Details
-
Bug
-
Status: Closed
-
Major
-
Resolution: Fixed
-
0.16.0, 0.17.0
-
None
-
I'm running this on Ubuntu 20.04.4 LTS with Go version 1.16.3. I was able to reproduce this issue with both thrift 0.16.0 and the latest master.
Description
We're using the Thrift compiler to generate Go code for our parquet-go library. The parquet file format uses Thrift to serialize many of its internal data structures. A user advised us in an issue report that invalid input can cause the generated Go parser code for parquet's thrift data structure to crash, see e.g. here:
panic: runtime error: makeslice: cap out of range
goroutine 1 [running]:
github.com/fraugster/parquet-go/parquet.(*ColumnMetaData).ReadField2(0xc0001342c0, 0x6e5230, 0xc0000160c8, 0x6e6990, 0xc000118aa0, 0x2000f, 0x0)
/home/andreas/go/src/github.com/fraugster/parquet-go/parquet/parquet.go:7800 +0xd9
github.com/fraugster/parquet-go/parquet.(*ColumnMetaData).Read(0xc0001342c0, 0x6e5230, 0xc0000160c8, 0x6e6990, 0xc000118aa0, 0x0, 0x0)
/home/andreas/go/src/github.com/fraugster/parquet-go/parquet/parquet.go:7611 +0x56a
github.com/fraugster/parquet-go/parquet.(*ColumnChunk).ReadField3(0xc000060360, 0x6e5230, 0xc0000160c8, 0x6e6990, 0xc000118aa0, 0x3000c, 0x0)

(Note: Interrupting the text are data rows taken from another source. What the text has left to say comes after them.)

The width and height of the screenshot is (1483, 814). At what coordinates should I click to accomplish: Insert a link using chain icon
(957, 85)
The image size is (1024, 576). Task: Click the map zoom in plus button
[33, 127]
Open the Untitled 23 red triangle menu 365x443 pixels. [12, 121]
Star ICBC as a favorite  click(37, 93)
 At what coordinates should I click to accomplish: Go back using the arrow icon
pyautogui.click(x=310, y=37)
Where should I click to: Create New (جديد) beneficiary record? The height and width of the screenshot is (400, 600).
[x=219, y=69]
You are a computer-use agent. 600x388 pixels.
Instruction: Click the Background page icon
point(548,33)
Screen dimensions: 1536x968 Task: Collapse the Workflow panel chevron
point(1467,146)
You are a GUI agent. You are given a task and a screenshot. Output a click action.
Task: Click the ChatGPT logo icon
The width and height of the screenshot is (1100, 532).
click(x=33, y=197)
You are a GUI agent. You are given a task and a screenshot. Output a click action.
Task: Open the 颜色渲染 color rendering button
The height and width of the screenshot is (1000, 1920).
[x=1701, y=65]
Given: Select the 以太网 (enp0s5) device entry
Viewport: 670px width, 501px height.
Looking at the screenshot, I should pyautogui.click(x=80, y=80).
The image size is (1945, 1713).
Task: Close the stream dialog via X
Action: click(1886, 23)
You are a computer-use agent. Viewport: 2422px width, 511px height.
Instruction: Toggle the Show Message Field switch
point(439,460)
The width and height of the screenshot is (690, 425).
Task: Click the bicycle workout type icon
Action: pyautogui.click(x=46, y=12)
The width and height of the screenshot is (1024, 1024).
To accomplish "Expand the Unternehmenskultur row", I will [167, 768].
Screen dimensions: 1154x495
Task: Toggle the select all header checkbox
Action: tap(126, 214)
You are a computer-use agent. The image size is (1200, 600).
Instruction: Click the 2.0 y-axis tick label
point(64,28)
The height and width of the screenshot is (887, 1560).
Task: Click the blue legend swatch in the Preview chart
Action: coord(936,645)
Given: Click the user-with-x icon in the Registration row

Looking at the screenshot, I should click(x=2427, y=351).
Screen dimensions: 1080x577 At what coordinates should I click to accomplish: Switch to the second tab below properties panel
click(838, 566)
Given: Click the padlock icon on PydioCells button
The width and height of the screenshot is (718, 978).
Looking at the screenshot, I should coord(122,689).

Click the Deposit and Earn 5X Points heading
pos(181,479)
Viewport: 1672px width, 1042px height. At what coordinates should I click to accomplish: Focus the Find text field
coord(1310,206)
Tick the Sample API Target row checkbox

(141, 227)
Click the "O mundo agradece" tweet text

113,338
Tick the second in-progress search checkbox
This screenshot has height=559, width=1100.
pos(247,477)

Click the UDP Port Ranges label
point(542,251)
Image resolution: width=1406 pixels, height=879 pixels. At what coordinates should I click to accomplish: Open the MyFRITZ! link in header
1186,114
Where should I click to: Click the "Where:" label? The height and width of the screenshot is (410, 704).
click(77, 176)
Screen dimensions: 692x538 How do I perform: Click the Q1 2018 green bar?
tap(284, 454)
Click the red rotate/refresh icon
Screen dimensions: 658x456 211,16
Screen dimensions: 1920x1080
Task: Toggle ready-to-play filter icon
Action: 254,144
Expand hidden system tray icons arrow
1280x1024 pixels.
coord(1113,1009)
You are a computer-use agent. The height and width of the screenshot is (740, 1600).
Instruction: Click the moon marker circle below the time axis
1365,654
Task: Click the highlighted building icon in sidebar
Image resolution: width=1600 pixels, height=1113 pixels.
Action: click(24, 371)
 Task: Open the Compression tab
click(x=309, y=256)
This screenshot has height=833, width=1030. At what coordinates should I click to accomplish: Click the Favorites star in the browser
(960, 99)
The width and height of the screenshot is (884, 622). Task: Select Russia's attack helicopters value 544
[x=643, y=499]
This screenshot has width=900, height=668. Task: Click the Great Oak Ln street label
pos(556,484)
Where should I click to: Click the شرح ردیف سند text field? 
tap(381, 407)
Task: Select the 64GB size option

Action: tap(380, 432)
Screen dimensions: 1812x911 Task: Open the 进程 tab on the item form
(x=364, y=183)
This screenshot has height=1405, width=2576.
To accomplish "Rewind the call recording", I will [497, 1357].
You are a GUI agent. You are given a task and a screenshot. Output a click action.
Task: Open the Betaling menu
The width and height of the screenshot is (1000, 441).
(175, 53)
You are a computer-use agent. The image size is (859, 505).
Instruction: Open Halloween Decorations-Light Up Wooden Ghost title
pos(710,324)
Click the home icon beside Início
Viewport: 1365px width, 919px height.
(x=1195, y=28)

/home/andreas/go/src/github.com/fraugster/parquet-go/parquet/parquet.go:9071 +0xa5
github.com/fraugster/parquet-go/parquet.(*ColumnChunk).Read(0xc000060360, 0x6e5230, 0xc0000160c8, 0x6e6990, 0xc000118aa0, 0x0, 0x0)
/home/andreas/go/src/github.com/fraugster/parquet-go/parquet/parquet.go:8965 +0x730
github.com/fraugster/parquet-go/parquet.(*RowGroup).ReadField1(0xc000060300, 0x6e5230, 0xc0000160c8, 0x6e6990, 0xc000118aa0, 0x1000f, 0x0)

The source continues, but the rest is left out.